Right now, there is a weak statement in the preamble, which is not part of the bill. There is another statement in the actual bill that says nothing compels an individual to participate, but there is no ironclad protection for physicians, medical workers, and medical professionals, and especially for institutions. I wonder if my colleague would agree that there should at least be more robust protections in this bill for medical workers, and health care institutions.
Brigitte Sansoucy NDP Saint-Hyacinthe—Bagot, QC
Mr. Speaker, this evening, some members will vote against this bill for conflicting reasons. The government will have accomplished that.
With regard to conscientious objection, I believe that, if certain people do not want medical assistance in dying because of conscientious objection, all they have to do is not ask for it. With regard to health professionals, the joint special committee clearly established that some aspects of health fall under federal jurisdiction, while others fall under provincial jurisdiction.
In my opinion, the role of doctors and the way they do their work falls under the responsibility of professional bodies and provincial jurisdiction. I feel like telling my colleague that a doctor who refuses to provide medical assistance in dying should at least give the patient some direction.

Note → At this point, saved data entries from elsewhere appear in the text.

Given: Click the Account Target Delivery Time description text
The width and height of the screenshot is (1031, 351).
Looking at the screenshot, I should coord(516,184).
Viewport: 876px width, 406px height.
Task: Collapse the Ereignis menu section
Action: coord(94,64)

The Assistant Deputy Speaker Anthony Rota
It is my duty, pursuant to Standing Order 38, to inform the House that the questions to be raised tonight at the time of adjournment are as follows: the hon. member for Saanich—Gulf Islands, the Environment; the hon. member for Sherwood Park—Fort Saskatchewan, Foreign Affairs.
The House resumed consideration of the motion that Bill C-14, An Act to amend the Criminal Code and to make related amendments to other Acts (medical assistance in dying), be read the third time and passed, and of the amendment.